Hanover Inn Dartmouth
Part of the Dartmouth College campus, the newly renovated Hanover Inn, site of an inn since 1780, blends rich history and 21st-century conveniences and amenities in a AAA Four Diamond, 108-room boutique hotel. At the Hanover Inn, guests enjoy an authentic sense of place embodied in the locally-sourced menu, the Dartmouth alumni memorabilia, original art from the adjacent Hood Museum, New Hampshire furnishings in the guestrooms and the 2,800-pound, handcrafted granite table and fireplace surrounds that are the dramatic focal points of the lobby.
Like an intricately woven tapestry, the history of the Hanover Inn reflects the growth and change experienced by the College itself. Eleven years after Dartmouth was founded in 1769 via a charter granted by King George III, General Ebenezer Brewster arrived in Hanover to accept a position as the College steward. His home occupied the present site of the Inn.
An enterprising Connecticut Yankee, General Brewster redesigned his home in 1780 and converted it into a tavern. One historian notes that his new enterprise was "not altogether, it would seem, to the gratification of the College authorities." However, business flourished; and in 1813 General Brewster's son, Amos, had the tavern moved to another site and initiated construction of a much larger building (he accomplished this by first inducing his father to take an extended trip!).
The larger structure became known as the Dartmouth Hotel, and it housed both the permanent residents and transients. Professor Edwin J. Bartlett vividly recalled in a Dartmouth Book of Remembrance his two-year stay at a cost of six dollars per week (per person, including meals): "One would almost conclude that it was planned, furnished, and managed to drive its guests to homes of their own." One old settler echoed the professor's opinion when, in 1887, the hotel burned to the ground, saying: "God finally visited his wrath upon this architectural conglomeration by burning it down."
Two years later the Wheelock Hotel was erected, and in 1901 the College began an extensive two-year reconstruction and remodeling of the facility. Upon its completion, the new building was named the Hanover Inn.
Since that time, the history of the Inn has been one of continual growth and expansion. In 1924, an east wing was added, providing an additional 48 guestrooms for a total of 92. Exterior expansion, including an outdoor dining terrace and landscaping, was initiated in 1939. Before Dartmouth College became co-ed, the fourth floor of the Hanover Inn Dartmouth was a single women’s dormitory. The Inn provided chaperones for the single female guests. In 1968, a west wing was added.

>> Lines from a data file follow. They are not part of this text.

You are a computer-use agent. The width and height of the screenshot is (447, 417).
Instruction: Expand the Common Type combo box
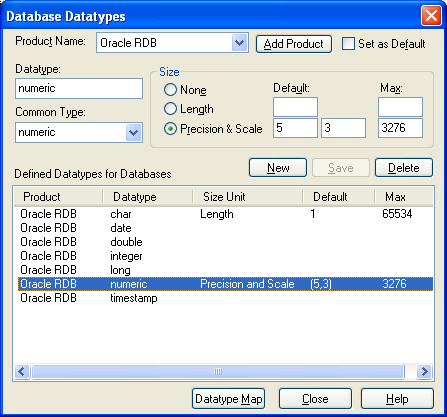coord(134,132)
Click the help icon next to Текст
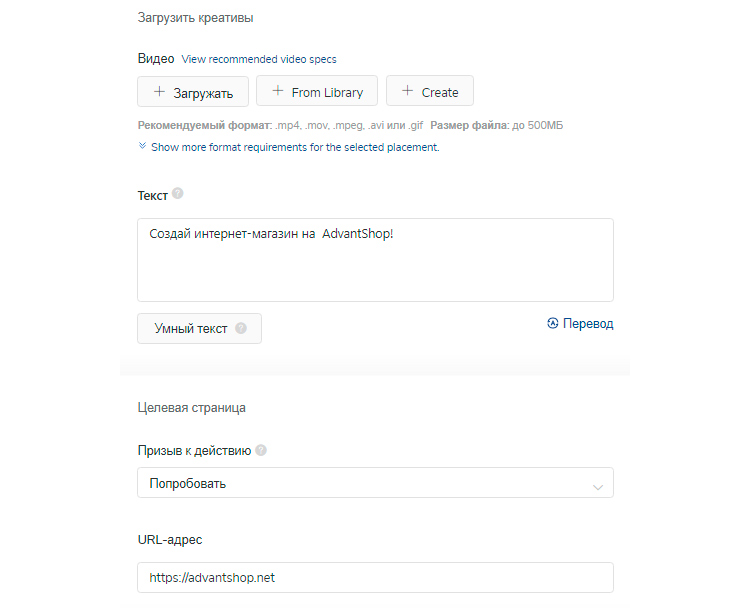The width and height of the screenshot is (750, 608). pos(178,194)
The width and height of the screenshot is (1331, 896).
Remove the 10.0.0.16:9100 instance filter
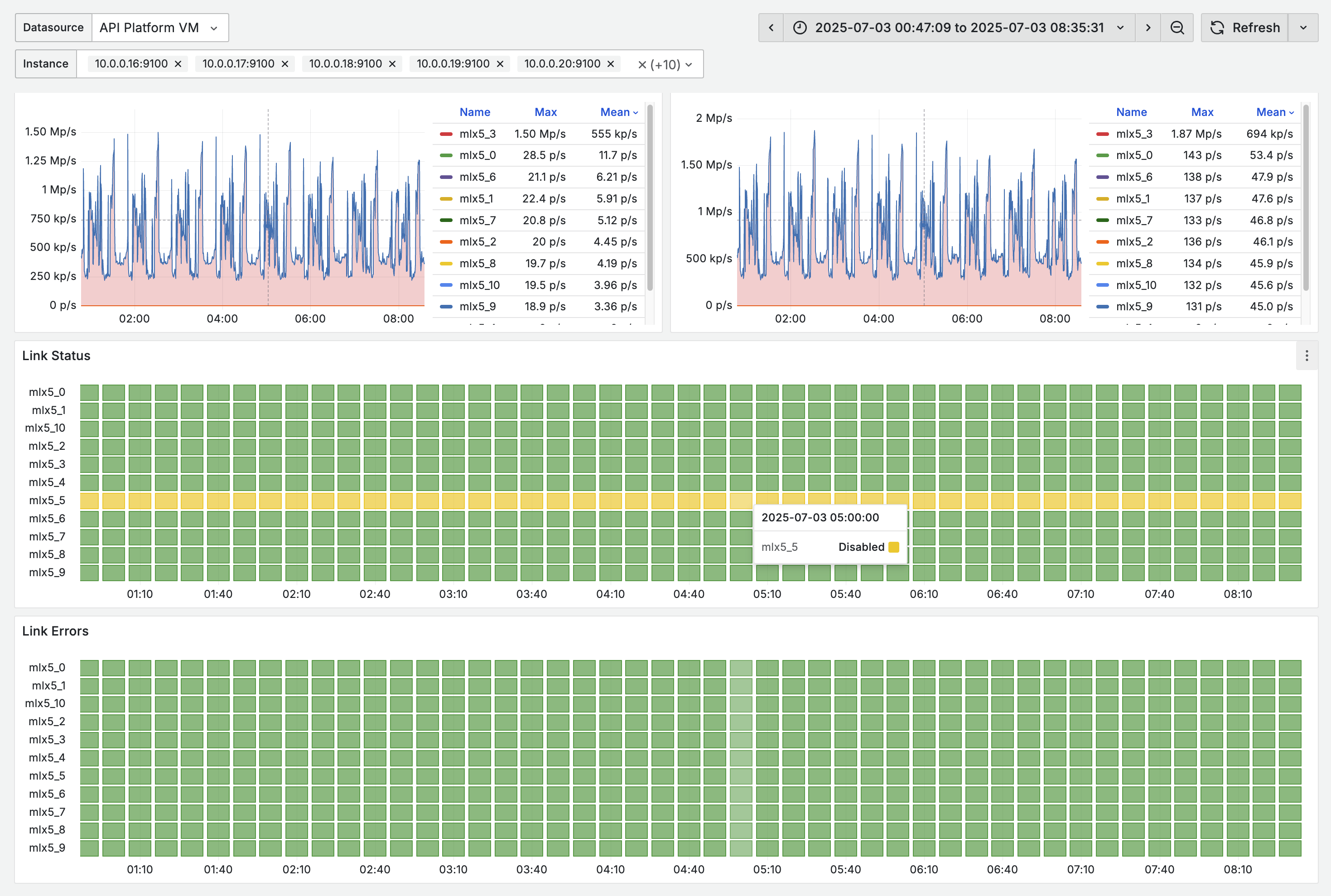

In December 2011, the Hanover Inn closed for a $43 million transformational renovation. First, the Inn completed 94 of the 108 guestrooms and opened a casual restaurant off the lobby, in time for Dartmouth Commencement in June 2012. By August, in addition to a complete upgrade of guestrooms and amenities, the hotel added the Hayward Ballroom and several executive meeting rooms, the first step towards addressing a longstanding need for modern, on-campus conference facilities reflecting Dartmouth’s standing as a world-class educational and research institution. In November 2012, the complete 11,000 sq. ft. Minary Conference Center opened with a Grand Ballroom and a total of seven executive meeting rooms in addition to the Hayward. PINE restaurant created by acclaimed chef/restaurateur Michael Schlow and led by Executive Chef Justin Dain opened in March 2013 and offers an approachable and imaginative menu showcasing New England-made food and drink.
Today, the Hanover Inn Dartmouth is a AAA Four Diamond boutique hotel, with 108 guestrooms including fourteen suites in a classic neo-Georgian structure overlooking the Dartmouth Green. The Hanover Inn Dartmouth is owned by Dartmouth College and managed by Pyramid Hotel Group.